Page excerpt:
%%

Where is your course please Swingsitlikehogan


----------



## Parky24 (Nov 19, 2016)

sorry i just went back over the thread and see youve already said.....i was previously a member at Farnham before they moved the pro shop


----------



## Mike07 (Nov 19, 2016)

Parky24 said:



			Nice course West Byfleet played it dozens of times over the years. I see there doing a winter membership but until they look at dropping the joining fee that is out of my league in regards joining.
		
Click to expand...


I was a member at West Byfleet a few years ago. As an under 35 golfer, this place doesn't cater for you. Loved the course but an older and more traditional membership. Which is fine, but not for me.

I was also a member at Clandon Regis 10 years ago when my subs were only Â£325!! I'd put this course on par with Merrist Wood and the membership is extremely friendly. Built on clay though. 

Nice problem to have choosing a club in the Guildford/Woking area... so many top quality places, and so many very good places. The 3 'W's' are right up there.


----------



## J55TTC (Nov 19, 2016)

The 3 w's are indeed great but they are hugely expensive, deservedly so - always in top 100 or even top 50


----------



## Parky24 (Nov 19, 2016)

Very true and if i had the money for them i think i would personally go to Bearwood Lakes


----------



## HomerJSimpson (Nov 19, 2016)

Parky24 said:



			Very true and if i had the money for them i think i would personally go to Bearwood Lakes
		
Click to expand...

Me too. Close enough but sadly (or fortunate for those already there) too much for my budget. Mind you, when you do get to play it, what a glorious place to play


----------



## Mike07 (Nov 19, 2016)

HomerJSimpson said:



			Me too. Close enough but sadly (or fortunate for those already there) too much for my budget. Mind you, when you do get to play it, what a glorious place to play
		
Click to expand...

%%

Provided information:
%%

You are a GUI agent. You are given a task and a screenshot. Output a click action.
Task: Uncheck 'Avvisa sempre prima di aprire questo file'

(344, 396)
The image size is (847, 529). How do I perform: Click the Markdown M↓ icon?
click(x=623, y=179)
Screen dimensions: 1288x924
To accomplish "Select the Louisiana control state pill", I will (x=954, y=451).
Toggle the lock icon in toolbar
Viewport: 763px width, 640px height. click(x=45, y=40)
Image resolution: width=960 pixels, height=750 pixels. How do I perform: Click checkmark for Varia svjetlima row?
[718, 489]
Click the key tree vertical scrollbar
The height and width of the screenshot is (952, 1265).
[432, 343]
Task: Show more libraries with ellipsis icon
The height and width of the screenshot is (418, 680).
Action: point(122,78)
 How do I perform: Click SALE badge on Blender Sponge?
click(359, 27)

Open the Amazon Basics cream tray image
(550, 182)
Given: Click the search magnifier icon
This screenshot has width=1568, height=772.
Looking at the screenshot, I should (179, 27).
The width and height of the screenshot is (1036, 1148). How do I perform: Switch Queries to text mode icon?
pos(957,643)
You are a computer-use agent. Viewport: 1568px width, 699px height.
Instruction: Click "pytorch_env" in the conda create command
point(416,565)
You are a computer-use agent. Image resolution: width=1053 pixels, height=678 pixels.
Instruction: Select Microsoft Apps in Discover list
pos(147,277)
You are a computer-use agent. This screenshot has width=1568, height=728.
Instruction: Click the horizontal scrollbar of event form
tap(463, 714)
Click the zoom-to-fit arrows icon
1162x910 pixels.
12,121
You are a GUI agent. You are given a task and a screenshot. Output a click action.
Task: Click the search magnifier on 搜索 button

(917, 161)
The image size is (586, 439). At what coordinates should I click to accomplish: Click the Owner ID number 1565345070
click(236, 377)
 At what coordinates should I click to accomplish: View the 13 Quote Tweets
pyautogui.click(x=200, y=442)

%%

Goal 1: From the golf club thread, reproduce the passage starting with "sorry i just" and going on through "in regards joining.", swapping "Farnham" for "Woking".
Goal 2: Condense the paragraph of the golf club thread that begins "I was a member at West Byfleet a few years ago" into a single shorter sentence that keeps its main facts.

Expected answer 1:
sorry i just went back over the thread and see youve already said.....i was previously a member at Woking before they moved the pro shop


----------



## Mike07 (Nov 19, 2016)

Parky24 said:



			Nice course West Byfleet played it dozens of times over the years. I see there doing a winter membership but until they look at dropping the joining fee that is out of my league in regards joining.

Expected answer 2: The poster was a member at West Byfleet a few years ago and loved the course, but found that its older, more traditional membership does not cater for golfers under 35, which is fine but was not for the poster.